Segment Start: WORKING DATA
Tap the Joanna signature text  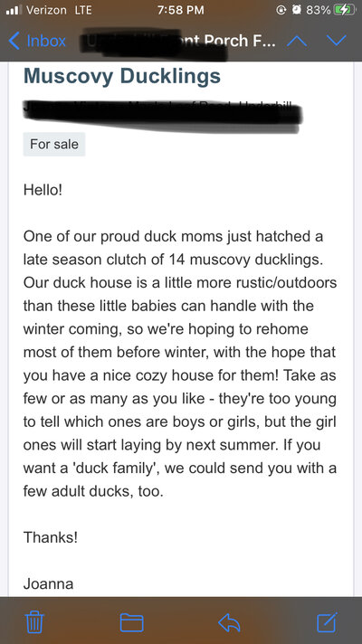(49, 583)
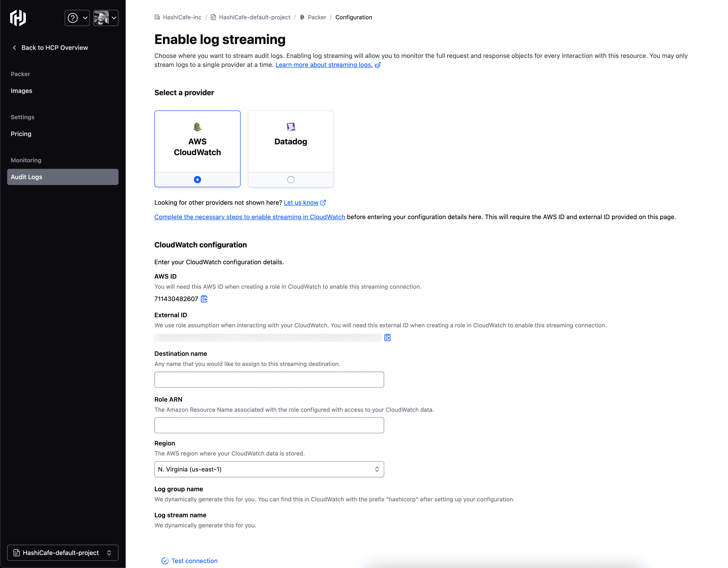Open the user avatar account menu
Viewport: 728px width, 568px height.
[x=106, y=18]
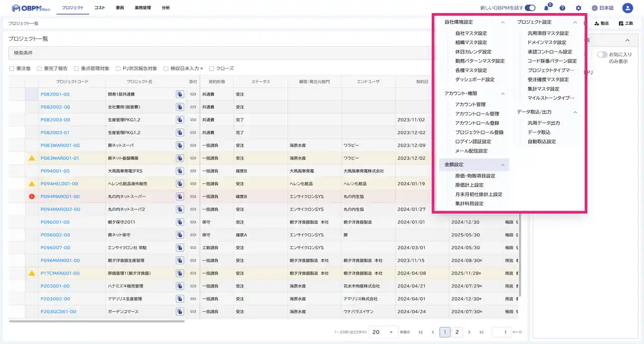The width and height of the screenshot is (644, 344).
Task: Toggle お気に入りのみ表示 switch
Action: 602,54
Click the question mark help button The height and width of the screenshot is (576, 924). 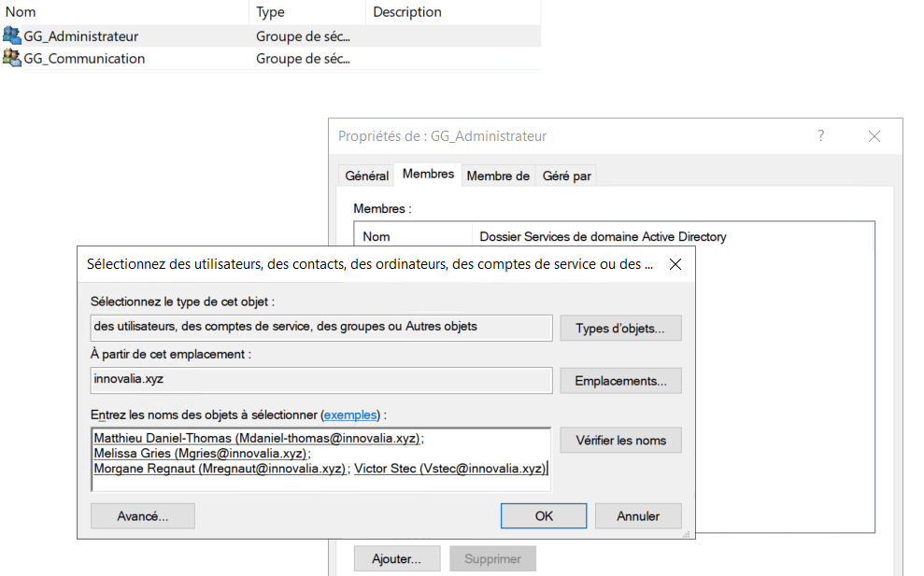click(821, 136)
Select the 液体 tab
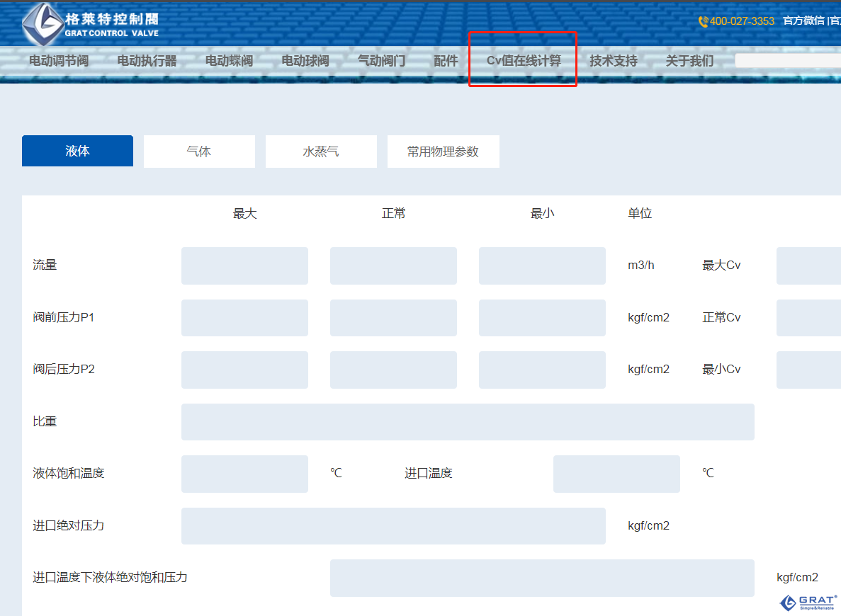Screen dimensions: 841x616 (77, 152)
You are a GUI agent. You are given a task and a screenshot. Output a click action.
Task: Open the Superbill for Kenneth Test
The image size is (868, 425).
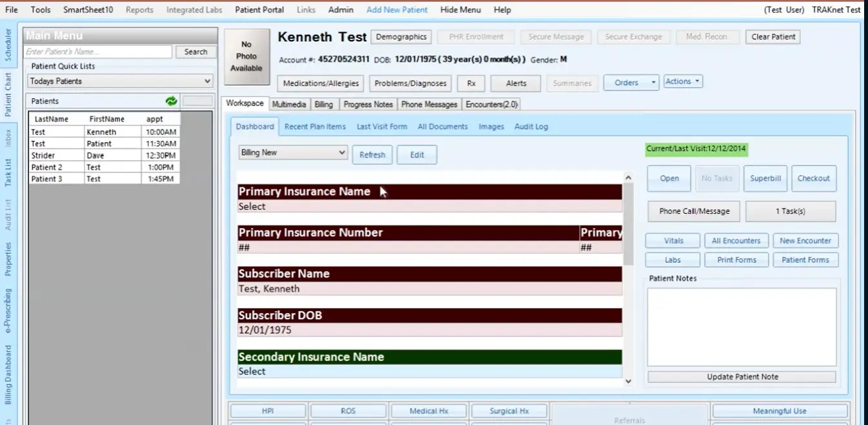[x=765, y=178]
Segment End: WORKING DATA
[WORK REQUEST]:
Copy out exactly the lines between the line that contains "You are a GUI" and the last line of the records, both ends included; leave out every picture.

[ANSWER TO THIS EXERCISE]:
You are a GUI agent. You are given a task and a screenshot. Output a click action.
Task: Open the Superbill for Kenneth Test
The image size is (868, 425).
[x=765, y=178]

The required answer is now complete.